About the “information recorded in the clinical form, in the data group, of the obstetric history”, shows that of the 202 clinical obstetric records examined, only 20% had completed the twenty-two variables in the obstetric history data group. The group of variables that did not complete included the number of prenatal consultations (94.5%), number of pregnancies (76.7%), number of abortions (80.2%), date of last birth (90.6%), and date of last menstruation (91.8%) (Table 3).
Information recorded in the clinical form, in the data group, of the obstetric history (n=202).

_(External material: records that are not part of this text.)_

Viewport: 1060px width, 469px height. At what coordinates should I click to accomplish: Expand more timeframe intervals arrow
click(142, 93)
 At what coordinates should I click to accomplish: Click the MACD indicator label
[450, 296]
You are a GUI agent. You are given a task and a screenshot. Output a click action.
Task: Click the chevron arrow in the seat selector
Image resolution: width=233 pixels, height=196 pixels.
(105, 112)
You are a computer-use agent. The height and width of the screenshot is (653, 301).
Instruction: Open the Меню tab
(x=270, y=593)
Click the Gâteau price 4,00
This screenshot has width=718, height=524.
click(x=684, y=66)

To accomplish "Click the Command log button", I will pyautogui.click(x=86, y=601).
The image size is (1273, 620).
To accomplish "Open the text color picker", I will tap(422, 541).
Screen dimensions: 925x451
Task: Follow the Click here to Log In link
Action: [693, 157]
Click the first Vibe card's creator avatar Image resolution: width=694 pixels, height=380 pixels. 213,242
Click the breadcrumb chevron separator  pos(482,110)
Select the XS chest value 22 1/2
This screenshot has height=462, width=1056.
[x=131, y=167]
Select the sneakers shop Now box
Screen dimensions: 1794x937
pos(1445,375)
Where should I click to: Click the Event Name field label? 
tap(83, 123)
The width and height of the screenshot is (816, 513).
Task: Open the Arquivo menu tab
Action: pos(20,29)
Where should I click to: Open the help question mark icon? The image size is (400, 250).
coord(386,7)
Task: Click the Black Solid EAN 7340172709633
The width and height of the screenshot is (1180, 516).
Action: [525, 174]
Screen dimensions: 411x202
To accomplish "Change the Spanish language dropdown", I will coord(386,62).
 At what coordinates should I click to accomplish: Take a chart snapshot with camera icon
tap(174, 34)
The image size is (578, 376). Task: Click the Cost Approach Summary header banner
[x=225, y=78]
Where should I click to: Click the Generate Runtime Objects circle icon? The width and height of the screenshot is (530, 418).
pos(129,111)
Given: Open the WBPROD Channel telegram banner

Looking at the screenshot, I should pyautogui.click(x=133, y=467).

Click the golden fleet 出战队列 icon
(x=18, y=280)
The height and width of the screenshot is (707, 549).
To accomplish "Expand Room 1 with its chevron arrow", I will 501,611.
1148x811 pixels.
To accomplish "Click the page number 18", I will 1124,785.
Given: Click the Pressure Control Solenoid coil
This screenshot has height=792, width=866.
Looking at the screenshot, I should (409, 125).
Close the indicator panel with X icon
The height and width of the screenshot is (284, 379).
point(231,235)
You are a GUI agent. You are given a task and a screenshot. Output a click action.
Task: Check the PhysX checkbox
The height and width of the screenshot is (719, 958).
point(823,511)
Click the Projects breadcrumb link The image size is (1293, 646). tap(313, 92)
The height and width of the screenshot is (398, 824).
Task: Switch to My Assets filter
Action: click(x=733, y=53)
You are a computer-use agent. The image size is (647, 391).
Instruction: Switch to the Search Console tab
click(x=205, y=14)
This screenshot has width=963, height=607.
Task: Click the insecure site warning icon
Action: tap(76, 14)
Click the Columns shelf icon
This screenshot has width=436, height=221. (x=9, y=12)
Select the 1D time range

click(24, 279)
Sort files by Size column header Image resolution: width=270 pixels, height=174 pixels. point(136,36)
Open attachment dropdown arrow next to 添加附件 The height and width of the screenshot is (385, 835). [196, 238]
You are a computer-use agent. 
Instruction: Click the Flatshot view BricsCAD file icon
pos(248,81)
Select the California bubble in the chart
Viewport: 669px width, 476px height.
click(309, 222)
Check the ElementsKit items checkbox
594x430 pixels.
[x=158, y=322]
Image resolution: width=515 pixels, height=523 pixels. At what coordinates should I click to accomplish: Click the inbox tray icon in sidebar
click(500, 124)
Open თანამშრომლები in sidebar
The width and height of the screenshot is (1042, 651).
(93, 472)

Variables | Filled in | % | Unfilled in | % | Not included in the form | % |
---|---|---|---|---|---|---|
Did pre-birth consultations (yes/no) | 11 | 5.4 | 37 | 18.3 | 154 | 76.2 |
Medical centre/post full name | 10 | 5.0 | 38 | 18.8 | 154 | 76.2 |
Number of examinations (1, 2 or more) | 28 | 13.9 | 20 | 9.9 | 154 | 76.2 |
Number of unknown examinations | 0 | 0.0 | 48 | 23.8 | 154 | 76.2 |
High obstetric risk (yes/no) | 19 | 9.4 | 29 | 14.4 | 154 | 76.2 |
If yes, what is the cause of the obstetric high risk? | 18 | 8.9 | 30 | 14.9 | 154 | 76.2 |
Number of gestations | 47 | 23.3 | 1 | 0.5 | 154 | 76.2 |
Number of deliveries | 44 | 21.8 | 4 | 2.0 | 154 | 76.2 |
Number of dead born | 41 | 20.3 | 7 | 3.5 | 154 | 76.2 |
Number of dead children | 40 | 19.8 | 8 | 4.0 | 154 | 76.2 |
Number of alive children | 40 | 19.8 | 8 | 4.0 | 154 | 76.2 |
Number of abortions | 40 | 19.8 | 8 | 4.0 | 154 | 76.2 |
Number of caesareans | 40 | 19.8 | 8 | 4.0 | 154 | 76.2 |
Number of forceps | 40 | 19.8 | 8 | 4.0 | 154 | 76.2 |
Number of suction cups | 40 | 19.8 | 8 | 4.0 | 154 | 76.2 |
Date of last labour | 19 | 9.4 | 29 | 14.4 | 154 | 76.2 |
History of haemorrhages | 6 | 3.0 | 42 | 20.8 | 154 | 76.2 |
Date of last menstruation | 17 | 8.4 | 31 | 15.3 | 154 | 76.2 |
Probable date of delivery | 16 | 7.9 | 32 | 15.8 | 154 | 76.2 |
Gestation period (week or months) | 192 | 95.0 | 10 | 5.0 | 0 | 0.0 |
Complication of the current pregnancy (yes/no, which one?) | 15 | 7.4 | 33 | 16.3 | 154 | 76.2 |
Main complaint | 167 | 82.7 | 35 | 17.3 | 0 | 0.0 |
The “information recorded in the Clinical form, in the data group on physical and obstetric examinations of the parturient“we see that, as for the regarding general physical examinations, seven variables were considered, and shows that out of the total number of the clinical forms of birth revised (40.1%), the digital vaginal examination variable was not filled, i.e., it is not included in the form. Likewise, the data for expectant mothers’ pulse and body temperature measurements were not recorded, accounting for 72.8% and 98.5%, respectively. The data relating to”obstetric examinations” that obstetric palpation procedures reveal high frequencies of incompleteness, i.e., this variable does not exist in the data form about the quality of contractions (77.2%), uterine tone (86.6%), and polo (the presentation part of the foetus head in the pelvis) (80.7%) (Table 4).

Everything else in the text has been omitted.